- Venue: Aspire Hall 4
- Date: 11 December 2006
- Competitors: 10 from 10 nations

Medalists
| gold medal | Kaori Icho | Japan |
| silver medal | Geetika Jakhar | India |
| bronze medal | Badrakhyn Odonchimeg | Mongolia |
| bronze medal | Xu Haiyan | China |

= Wrestling at the 2006 Asian Games – Women's freestyle 63 kg =

The women's freestyle 63 kilograms wrestling competition at the 2006 Asian Games in Doha was held on 11 December 2006 at the Aspire Hall 4.

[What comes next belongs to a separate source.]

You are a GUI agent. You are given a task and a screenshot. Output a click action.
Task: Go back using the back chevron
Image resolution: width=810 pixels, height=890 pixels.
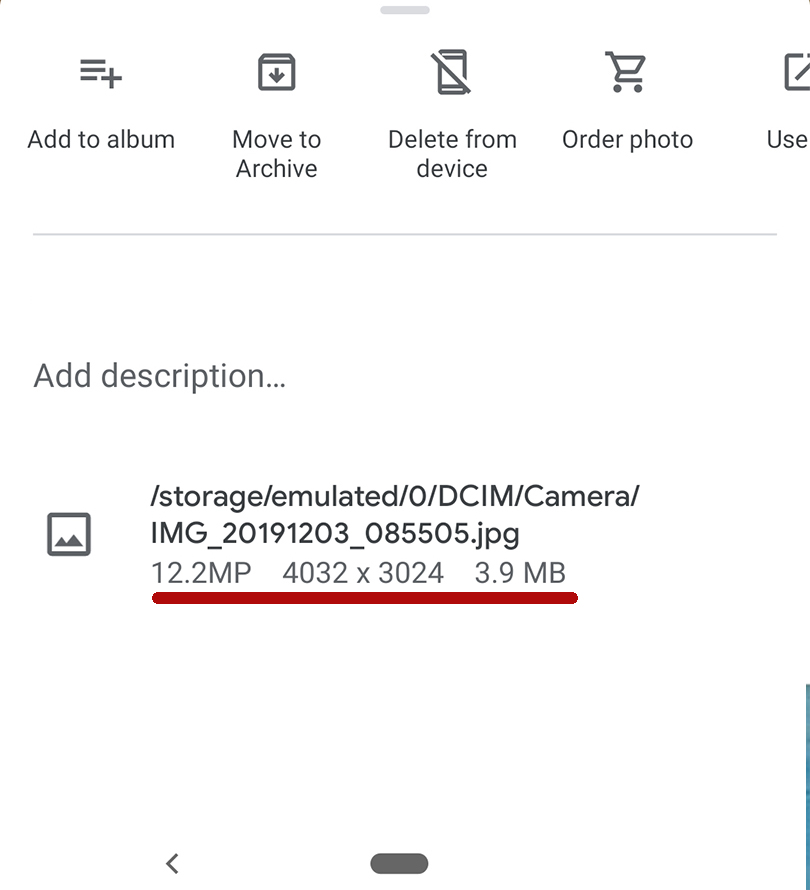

This freestyle wrestling competition consisted of a single-elimination tournament, with a repechage used to determine the winner of two bronze medals. The two finalists faced off for gold and silver medals. Each wrestler who lost to one of the two finalists moved into the repechage, culminating in a pair of bronze medal matches featuring the semifinal losers each facing the remaining repechage opponent from their half of the bracket.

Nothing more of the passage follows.